The general idea is that the observations \(\mathbf{y}\) are modeled as a linear combination of covariates \(\mathbf{Dd}_t\), hidden processes \(\mathbf{x}\) and factor loadings \(\mathbf{Z}\), and some offsets \(\mathbf{a}\). Ignoring for now the effect(s) of covariates, imagine a case where we had a data set with five observed time series (\(n = 5\)) and we want to fit a model with three hidden processes (\(m = 3\)). If we write out our DFA model in MARSS matrix form, the observation equation would look like
\[\begin{equation} \begin{bmatrix} y_{1} \\ y_{2} \\ y_{3} \\ y_{4} \\ y_{5} \end{bmatrix}_t = \begin{bmatrix} z_{11}&z_{12}&z_{13}\\ z_{21}&z_{22}&z_{23}\\ z_{31}&z_{32}&z_{33}\\ z_{41}&z_{42}&z_{43}\\ z_{51}&z_{52}&z_{53}\end{bmatrix} \begin{bmatrix} x_{1} \\ x_{2} \\ x_{3} \end{bmatrix}_t + \begin{bmatrix} a_1 \\ a_2 \\ a_3 \\ a_4 \\ a_5 \end{bmatrix} + \begin{bmatrix} v_{1} \\ v_{2} \\ v_{3} \\ v_{4} \\ v_{5} \end{bmatrix}_t. \end{equation}\]
and the process model would look like
\[\begin{equation} \begin{bmatrix} x_{1} \\ x_{2} \\ x_{3} \end{bmatrix}_t = \begin{bmatrix} 1&0&0 \\ 0&1&0 \\ 0&0&1 \end{bmatrix} \begin{bmatrix} x_{1}\\ x_{2}\\ x_{3}\end{bmatrix}_{t-1} + \begin{bmatrix} w_{1} \\ w_{2} \\ w_{3} \end{bmatrix}_t \end{equation}\]
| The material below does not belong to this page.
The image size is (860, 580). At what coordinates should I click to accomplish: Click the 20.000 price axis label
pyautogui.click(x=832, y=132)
The observation errors would be
\[\begin{equation} \begin{bmatrix} v_{1} \\ v_{2} \\ v_{3} \\ v_{4} \\ v_{5} \end{bmatrix}_t \sim \text{MVN} \begin{pmatrix} \begin{bmatrix} 0 \\ 0 \\ 0 \\ 0 \\ 0 \end{bmatrix}, \begin{bmatrix} r_{11}&r_{12}&r_{13}&r_{14}&r_{15}\\ r_{12}&r_{22}&r_{23}&r_{24}&r_{25}\\ r_{13}&r_{23}&r_{33}&r_{34}&r_{35}\\ r_{14}&r_{24}&r_{34}&r_{44}&r_{45}\\ r_{15}&r_{25}&r_{35}&r_{45}&r_{55}\end{bmatrix} \end{pmatrix} \end{equation}\]
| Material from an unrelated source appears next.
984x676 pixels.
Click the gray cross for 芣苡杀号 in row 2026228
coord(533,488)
And the process errors would be
\[\begin{equation} \begin{bmatrix} w_{1} \\ w_{2} \\ w_{3} \end{bmatrix}_t \sim \text{MVN} \begin{pmatrix} \begin{bmatrix} 0 \\ 0 \\ 0 \end{bmatrix}, \begin{bmatrix} q_{11}&q_{12}&q_{13}\\ q_{12}&q_{22}&q_{23}\\ q_{13}&q_{23}&q_{33}\end{bmatrix} \end{pmatrix}. \end{equation}\]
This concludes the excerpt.